_Challenge_. Recast the listing, from the line containing "Viewport: 670px width, 341px" through the end, as a two-column CSV with the headers request and answer. Use one row per request, put each field in quotes, replace line breaks with spaces, and leave the pictures out.

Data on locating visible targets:
________

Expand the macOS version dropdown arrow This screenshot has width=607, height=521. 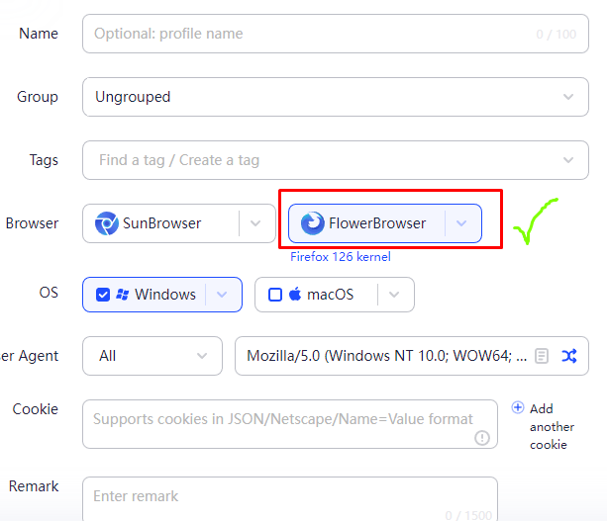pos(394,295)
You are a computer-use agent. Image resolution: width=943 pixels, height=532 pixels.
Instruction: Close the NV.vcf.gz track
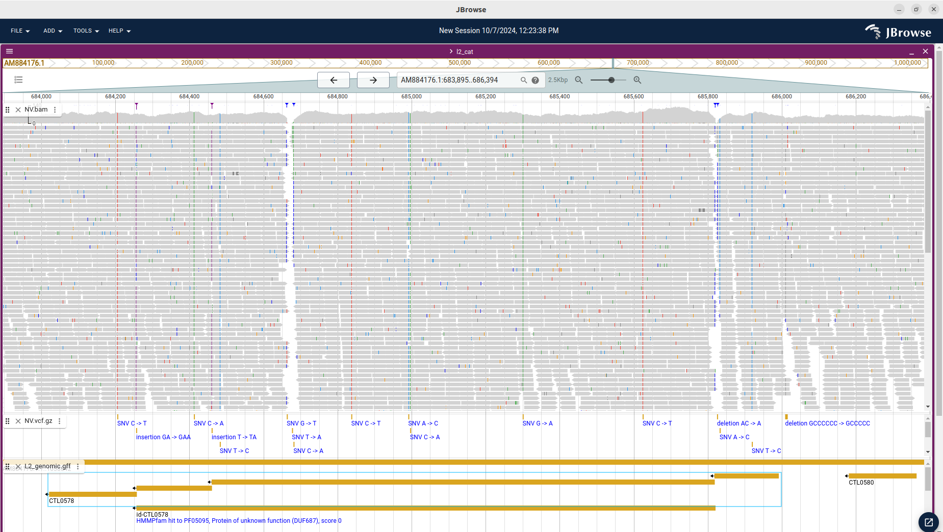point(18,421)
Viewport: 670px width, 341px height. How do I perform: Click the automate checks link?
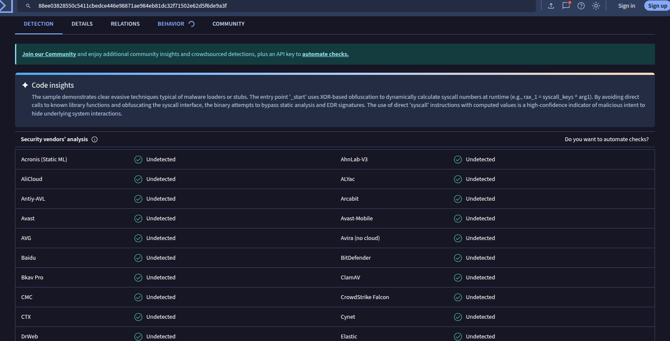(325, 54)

________

_Worked answer_.
request,answer
"Viewport: 670px width, 341px height. How do I perform: Click the automate checks link?","(325, 54)"